Good luck...hubby is home..time to cook dinner. :)

Posts: 2
Joined: Apr 2009

I hope this is helpfull, I have to think hard and long about when I had testicular cancer, as it was 23 years ago. I have just turned 63, mine had spread to the lympth node above my right kidney, a 10cm growth.

I only lost one and I was older so there are certain aspects I can't help with. I do remember the physical effects of surgery, chemo and radio. I also remember the pyschological effects, in a way although we were becoming more enlightened about discussing cancer, there ws still a strong taboo. I found that I wanted to talk about it as a way of handling it. My wife found this the hardest part. The bald headed forty year old, who had been so active mopsing about she could handle, bless her. What she found hard was me keep wanting to talk about it. Looking back, one of the reasons I think was, the more I talked about it the more I accepted that 1. I had cancer. 2. I had lost part of me 3. In doing so and involving other people it brought a degree of normality.

Cancer for a long time is a big part of your life after, if the truth is known many cancer survivors do become cancer bores. Eventually you realise if there is to be life after cancer, then it has to be AFTER CANCER. But I think the talking is part of the healing process.
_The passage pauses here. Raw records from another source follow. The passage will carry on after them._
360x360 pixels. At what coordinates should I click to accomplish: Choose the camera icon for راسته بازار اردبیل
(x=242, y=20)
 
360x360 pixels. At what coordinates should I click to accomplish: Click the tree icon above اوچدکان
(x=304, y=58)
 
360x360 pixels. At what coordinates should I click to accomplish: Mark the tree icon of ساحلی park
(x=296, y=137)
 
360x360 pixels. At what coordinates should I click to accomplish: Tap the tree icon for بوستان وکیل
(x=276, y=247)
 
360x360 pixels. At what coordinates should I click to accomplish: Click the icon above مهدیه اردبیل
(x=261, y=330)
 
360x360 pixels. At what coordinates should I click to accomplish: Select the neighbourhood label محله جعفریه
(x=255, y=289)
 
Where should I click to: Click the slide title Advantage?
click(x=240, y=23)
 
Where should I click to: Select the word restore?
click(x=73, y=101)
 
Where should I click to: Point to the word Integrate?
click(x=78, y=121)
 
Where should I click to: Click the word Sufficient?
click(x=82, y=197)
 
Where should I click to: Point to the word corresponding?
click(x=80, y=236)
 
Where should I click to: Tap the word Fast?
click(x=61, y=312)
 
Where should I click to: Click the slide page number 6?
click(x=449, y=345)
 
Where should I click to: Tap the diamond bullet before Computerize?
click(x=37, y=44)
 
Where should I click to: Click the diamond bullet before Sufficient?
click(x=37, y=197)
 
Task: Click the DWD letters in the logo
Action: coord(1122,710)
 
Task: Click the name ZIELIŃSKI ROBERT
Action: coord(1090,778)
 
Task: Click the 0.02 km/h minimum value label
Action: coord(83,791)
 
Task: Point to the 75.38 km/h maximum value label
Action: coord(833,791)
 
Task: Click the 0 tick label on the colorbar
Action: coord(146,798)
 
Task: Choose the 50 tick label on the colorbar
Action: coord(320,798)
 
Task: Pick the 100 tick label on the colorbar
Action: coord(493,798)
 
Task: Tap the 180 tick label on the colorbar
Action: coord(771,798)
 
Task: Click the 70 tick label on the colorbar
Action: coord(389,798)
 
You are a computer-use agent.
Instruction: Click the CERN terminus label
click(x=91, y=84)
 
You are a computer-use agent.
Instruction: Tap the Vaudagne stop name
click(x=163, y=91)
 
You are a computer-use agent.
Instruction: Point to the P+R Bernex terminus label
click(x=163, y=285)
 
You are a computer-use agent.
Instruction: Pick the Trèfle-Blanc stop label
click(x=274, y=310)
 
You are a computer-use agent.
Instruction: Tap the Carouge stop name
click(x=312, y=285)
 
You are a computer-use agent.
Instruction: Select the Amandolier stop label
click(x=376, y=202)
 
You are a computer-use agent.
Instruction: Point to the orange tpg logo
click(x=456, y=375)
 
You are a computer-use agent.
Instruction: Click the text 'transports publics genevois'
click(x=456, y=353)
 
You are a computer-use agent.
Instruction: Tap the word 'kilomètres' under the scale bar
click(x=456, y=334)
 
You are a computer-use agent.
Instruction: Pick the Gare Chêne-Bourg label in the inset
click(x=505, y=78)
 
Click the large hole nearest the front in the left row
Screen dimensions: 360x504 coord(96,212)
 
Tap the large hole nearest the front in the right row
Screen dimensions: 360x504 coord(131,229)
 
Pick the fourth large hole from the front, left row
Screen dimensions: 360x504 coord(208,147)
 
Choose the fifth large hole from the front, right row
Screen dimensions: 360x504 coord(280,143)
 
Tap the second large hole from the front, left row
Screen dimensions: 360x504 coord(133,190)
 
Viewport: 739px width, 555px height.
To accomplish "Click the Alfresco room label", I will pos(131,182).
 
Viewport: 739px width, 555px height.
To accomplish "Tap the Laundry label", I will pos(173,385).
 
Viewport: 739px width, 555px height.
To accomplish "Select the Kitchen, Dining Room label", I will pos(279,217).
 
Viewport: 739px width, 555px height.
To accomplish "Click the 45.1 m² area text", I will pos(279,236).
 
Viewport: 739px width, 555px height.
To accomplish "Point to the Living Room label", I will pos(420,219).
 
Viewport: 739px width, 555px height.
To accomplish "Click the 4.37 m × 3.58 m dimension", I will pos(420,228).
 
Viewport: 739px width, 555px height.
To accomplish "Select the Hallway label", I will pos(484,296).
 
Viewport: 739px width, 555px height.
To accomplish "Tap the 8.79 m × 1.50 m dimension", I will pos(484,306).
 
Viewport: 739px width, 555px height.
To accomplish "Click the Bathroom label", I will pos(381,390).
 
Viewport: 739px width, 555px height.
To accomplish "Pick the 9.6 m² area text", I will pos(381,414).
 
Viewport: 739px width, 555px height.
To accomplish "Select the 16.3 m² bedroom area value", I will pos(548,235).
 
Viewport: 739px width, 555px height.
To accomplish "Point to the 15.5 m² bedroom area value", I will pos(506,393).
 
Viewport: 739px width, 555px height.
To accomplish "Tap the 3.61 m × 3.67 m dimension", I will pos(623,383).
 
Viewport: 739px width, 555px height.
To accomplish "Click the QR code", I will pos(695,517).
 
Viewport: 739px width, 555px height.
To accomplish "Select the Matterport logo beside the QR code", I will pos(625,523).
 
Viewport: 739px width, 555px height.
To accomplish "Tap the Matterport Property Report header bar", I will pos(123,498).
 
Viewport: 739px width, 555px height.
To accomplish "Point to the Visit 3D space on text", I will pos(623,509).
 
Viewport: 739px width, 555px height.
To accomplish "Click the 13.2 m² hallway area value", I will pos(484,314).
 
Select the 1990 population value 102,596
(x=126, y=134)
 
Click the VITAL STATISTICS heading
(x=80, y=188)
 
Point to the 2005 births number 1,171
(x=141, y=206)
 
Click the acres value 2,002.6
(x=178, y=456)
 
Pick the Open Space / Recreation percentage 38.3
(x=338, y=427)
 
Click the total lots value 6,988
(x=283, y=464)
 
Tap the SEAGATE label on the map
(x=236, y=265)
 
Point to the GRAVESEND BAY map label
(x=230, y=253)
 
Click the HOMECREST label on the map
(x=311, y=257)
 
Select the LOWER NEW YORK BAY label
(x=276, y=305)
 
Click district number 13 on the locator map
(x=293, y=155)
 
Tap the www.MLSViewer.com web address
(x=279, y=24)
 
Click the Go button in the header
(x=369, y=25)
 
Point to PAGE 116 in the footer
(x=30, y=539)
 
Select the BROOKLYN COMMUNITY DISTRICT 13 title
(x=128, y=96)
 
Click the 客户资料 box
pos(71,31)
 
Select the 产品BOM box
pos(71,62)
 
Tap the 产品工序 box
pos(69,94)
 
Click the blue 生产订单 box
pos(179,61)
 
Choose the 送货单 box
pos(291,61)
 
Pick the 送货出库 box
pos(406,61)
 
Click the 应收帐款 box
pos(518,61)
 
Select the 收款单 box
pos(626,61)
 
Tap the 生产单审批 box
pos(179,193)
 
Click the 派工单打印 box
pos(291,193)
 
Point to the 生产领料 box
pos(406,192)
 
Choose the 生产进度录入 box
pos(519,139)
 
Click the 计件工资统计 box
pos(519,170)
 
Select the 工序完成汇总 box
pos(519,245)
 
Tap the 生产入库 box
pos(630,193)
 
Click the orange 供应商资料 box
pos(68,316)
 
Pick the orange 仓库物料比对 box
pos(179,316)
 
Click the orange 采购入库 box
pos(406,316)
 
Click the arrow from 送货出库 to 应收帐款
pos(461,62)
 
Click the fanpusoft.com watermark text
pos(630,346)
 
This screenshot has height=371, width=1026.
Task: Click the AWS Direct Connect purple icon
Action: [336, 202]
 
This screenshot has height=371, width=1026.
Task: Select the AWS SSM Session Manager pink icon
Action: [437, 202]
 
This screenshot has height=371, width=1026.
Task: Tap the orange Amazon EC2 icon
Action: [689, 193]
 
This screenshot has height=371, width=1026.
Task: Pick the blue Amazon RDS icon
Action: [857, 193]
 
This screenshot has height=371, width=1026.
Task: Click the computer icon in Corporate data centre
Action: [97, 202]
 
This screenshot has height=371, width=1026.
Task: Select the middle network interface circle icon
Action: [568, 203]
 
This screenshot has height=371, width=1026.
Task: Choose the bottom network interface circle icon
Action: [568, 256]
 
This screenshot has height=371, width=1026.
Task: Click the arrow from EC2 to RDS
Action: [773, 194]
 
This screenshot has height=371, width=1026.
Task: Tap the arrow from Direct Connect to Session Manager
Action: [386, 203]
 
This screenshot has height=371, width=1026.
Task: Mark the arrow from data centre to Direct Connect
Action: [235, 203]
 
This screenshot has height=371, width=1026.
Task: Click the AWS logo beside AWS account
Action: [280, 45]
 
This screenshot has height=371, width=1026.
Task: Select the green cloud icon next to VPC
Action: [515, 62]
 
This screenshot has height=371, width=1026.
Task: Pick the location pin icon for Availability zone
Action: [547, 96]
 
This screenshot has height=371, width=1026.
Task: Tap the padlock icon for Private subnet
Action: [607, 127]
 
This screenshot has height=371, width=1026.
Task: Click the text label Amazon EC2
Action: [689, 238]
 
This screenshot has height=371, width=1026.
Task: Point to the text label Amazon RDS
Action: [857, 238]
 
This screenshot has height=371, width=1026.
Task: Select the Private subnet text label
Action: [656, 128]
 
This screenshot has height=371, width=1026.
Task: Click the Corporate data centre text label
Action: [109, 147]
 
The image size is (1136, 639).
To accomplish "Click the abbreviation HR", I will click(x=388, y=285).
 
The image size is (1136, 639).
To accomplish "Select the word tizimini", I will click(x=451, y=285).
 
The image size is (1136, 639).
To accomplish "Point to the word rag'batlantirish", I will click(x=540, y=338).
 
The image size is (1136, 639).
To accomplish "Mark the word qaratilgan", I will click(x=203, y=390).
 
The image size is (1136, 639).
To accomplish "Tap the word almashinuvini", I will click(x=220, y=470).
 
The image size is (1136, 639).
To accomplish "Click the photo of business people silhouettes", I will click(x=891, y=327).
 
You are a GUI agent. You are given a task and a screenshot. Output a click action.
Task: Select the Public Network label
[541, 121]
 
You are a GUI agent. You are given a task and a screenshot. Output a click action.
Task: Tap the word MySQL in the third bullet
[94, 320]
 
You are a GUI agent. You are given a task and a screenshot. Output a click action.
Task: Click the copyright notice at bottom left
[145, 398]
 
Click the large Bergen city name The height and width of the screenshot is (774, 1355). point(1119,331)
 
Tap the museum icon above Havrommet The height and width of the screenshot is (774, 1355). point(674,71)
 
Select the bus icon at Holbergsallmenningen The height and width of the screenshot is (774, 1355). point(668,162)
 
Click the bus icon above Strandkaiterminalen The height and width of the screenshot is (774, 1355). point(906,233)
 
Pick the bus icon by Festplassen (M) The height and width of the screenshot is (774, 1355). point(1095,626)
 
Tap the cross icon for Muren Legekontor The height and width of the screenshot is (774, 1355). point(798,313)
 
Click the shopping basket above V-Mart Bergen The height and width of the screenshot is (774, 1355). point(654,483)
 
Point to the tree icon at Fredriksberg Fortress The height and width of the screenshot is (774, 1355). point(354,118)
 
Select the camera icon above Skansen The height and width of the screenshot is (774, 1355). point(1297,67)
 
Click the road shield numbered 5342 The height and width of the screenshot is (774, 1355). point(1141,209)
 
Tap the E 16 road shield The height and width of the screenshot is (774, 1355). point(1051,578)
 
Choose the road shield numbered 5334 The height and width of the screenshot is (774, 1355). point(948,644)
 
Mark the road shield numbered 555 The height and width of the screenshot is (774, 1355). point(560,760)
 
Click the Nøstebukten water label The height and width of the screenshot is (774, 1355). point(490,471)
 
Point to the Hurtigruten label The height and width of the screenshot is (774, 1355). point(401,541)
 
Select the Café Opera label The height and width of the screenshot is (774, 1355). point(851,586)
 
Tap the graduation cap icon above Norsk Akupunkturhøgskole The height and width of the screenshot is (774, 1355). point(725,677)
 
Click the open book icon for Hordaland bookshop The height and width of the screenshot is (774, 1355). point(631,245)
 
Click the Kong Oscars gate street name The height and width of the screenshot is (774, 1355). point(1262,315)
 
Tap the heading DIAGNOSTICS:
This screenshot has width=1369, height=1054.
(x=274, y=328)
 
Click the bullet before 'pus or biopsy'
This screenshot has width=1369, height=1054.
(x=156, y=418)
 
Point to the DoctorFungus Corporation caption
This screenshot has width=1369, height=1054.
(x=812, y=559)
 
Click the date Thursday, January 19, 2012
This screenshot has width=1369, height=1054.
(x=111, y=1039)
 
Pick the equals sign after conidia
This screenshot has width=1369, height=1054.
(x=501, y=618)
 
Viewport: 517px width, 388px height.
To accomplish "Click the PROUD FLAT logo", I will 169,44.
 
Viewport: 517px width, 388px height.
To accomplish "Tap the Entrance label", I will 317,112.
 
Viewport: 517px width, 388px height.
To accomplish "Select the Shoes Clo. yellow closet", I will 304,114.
I hope this is some help and when. Oh I think you will do the best thing, just be there, that may sound a little trite, but looking back, my wife being there was the best thing.

LOL Alan

kpc5988's picture
Posts: 10
Joined: Oct 2008

Hi shavanna,
I just saw your post and wanted to connect with you and your fiance. I was diagnosed with testicular cancer in 2000 and am now going on 9 years survival. I was 22yrs. old and single. I've been through it all and I would be happy to answer any questions that you may have. Through sperm banking, surgery, and treatment dealing with all the ups and downs. I'm actually a two-time Cancer Survivor. This past year (2008) I was diagnosed with Hodgkins Lymphoma, don't worry the two were not related, and it was definitely a tougher battle than the first time around. I will be married for three years this October and we just bought a house. So like I said, I've been through it all. Please contact me when ever you need. My email is kcollins@cccymca.org. I would be very happy to help.

Posts: 1
Joined: Jul 2009

I was diagnosed with testicular cancer in late May and had my surgery on June 12th. I start radiation treatments on July 6th.
You are doing the most wonderful thing you can for your fiance; you are supporting him through this difficult time, and as a cancer survivor yourself! How lucky he is to have someone who empathize with him!!
My wife is scared for me, but she is such a pillar of strength. She is holding our household together while I am down with this ailment.
Keep your faith and be there for him. Like him, I do not know what to expect after "everything is done", but I have faith (and the experts tell me) that men with our type of cancer can lead fairly normal lives.
In regards to having children, he may have been able to bank some of his sperm. If not, there are so many wonderful children out there who need loving parents (as I know you would be) and it really doesn't matter if the child shares your DNA or not...they are still your children and you will love them with all of your heart like all of us parents do.
It's been five months since you first posted your comment. Let us know how you folks are doing.
God Bless,

Posts: 14
Joined: Jun 2009

My son was recently Dx'd with test CA. He's 22 years and no girlfriend. He was told he would probably be sterile. We had his sperm sent to a sperm bank. REPROTECH in Nevada, bout the cheapest one we could find. 1rst surg was to have 1 testicle removed. They then found a mass in his lymph glands, 2nd surg. was to have this removed. They said that this type of CA is the most curable. He will be starting chemo Mon. There is someone who put a note on the board. He said he went thu the same thing my son did, he was able to have kids 1 year later. There are some great resources on this website for what to expect during and after treatment. Just know you have each other for support, me and my son, all we have is each other, stay strong!.